CHI3L2 was originally isolated from the cultured medium of primary human articular cartilage chondrocytes[82]. CHI3L2 is homologous to the family 18 chitinases in the human genome, it lacks of chitinase activity but possesses a chitinase-like fold and putative lectin properties[83]. CHI3L2 is recognized as a biochemical marker for the activation of chondrocytes and the progress of the osteoarthritis in human. CHI3L2 mRNA is significantly up-regulated in cartilage of patients with osteoarthritis (OA) vs normal subjects, while no significant up-regulation was detected for CHI3L2 mRNA in OA cartilage[82]. Particularly CHI3L2 expression is upregulated both in early degenerative and late stage of osteoarthritis. Proteomic analysis established that CHI3L2 is secreted by human osteoarthritic cartilage in culture[5]. The contribution of CHI3L2 to the OA progression is suggested by the induction of autoimmune response[84] and by its involvement in tissue remodeling.
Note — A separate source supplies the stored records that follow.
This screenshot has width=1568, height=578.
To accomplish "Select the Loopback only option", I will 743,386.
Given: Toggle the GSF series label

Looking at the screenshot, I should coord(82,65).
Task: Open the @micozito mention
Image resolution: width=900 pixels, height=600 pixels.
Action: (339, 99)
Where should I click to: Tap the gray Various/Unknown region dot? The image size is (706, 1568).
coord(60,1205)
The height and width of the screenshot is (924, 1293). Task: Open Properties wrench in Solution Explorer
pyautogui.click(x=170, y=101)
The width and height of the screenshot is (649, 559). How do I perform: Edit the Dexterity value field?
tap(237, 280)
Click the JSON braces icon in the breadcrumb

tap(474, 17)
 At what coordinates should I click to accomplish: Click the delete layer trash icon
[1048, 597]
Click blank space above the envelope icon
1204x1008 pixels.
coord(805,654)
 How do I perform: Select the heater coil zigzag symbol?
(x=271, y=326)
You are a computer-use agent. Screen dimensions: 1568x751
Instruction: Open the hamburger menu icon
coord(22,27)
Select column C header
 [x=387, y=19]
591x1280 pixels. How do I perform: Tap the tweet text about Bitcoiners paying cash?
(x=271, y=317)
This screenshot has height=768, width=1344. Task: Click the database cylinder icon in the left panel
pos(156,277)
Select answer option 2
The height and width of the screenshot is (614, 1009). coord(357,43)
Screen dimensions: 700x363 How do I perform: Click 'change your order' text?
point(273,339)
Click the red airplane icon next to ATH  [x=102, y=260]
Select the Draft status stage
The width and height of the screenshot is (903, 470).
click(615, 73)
However these finding suggested that synovial fibroblasts do not represent the exclusive producers of CHI3L2 in OA. Recently, CHI3L2 has been found slightly expressed in macrophages differentiated in the presence of IFN-γ or IL-4[85]. Only classically activated or M1 macrophages are able to produce CHI3L2, whereas in response to IFN-γ and LPS stimulation undifferentiated monocytes were unable to produce CHI3L2[85]. Thus, IFN-γ which is one of the main cytokines in OA tissues that is able to induce the production of CHI3L2 by monocyte-derived macrophages. In patients with OA, the amount of autoantibodies to CHI3L2 and other auto-antigens on early phases of disease indicates that the autoimmune response occurs during the initial phase of cartilage degeneration[86]. It has been demonstrated that Th1 cells prevail in the synovium of patients with OA[87]. In addition the co-treatment of IL-4 and TGF-β promotes stimulatory effect on the expression of CHI3L2 in macrophage cultures[88]. So far, the studies on biological activity of CHI3L2 are limited, therefore further studies are necessary to elucidate the role of CHI3L2 in immunopathology and inflammatory diseases.

CONCLUSION

Chitinases synthesis occurs in most innate immune responses against fungi, bacteria and other non-viral pathogens. In the context of infectious diseases, it is likely that chitinases activity can be both detrimental and beneficial for the host organism. In addition, it cannot be excluded that chitinases augmentations have negative consequences in those conditions in which they are regarded as biochemical markers of macrophage activation. Although we do not yet fully understand the implications of chitinases production in response to chitinous pathogens, the concept of their function as “more than just antipathogens and antifungicidals” seems reasonable. In support to this opinion, the aforesaid investigations confirming that CHIT-1, CHI3L1 and CHI3L2 can be regarded as mediators of the immune and inflammatory responses and are involved in the progression of degenerative and dismetabolic disorders. The general concept of the chitinases involvement in human diseases discussed in this review may stimulate the development of new planning and experiments leading to a deeper understanding, not only on the biochemical mechanisms inducing chitinases regulation, but also on the consequences that the increases in chitinases levels impact with immunity and autoimmunity in different conditions. The future understanding will lead to the opportunity to develop selective and specific chitinase inhibitors.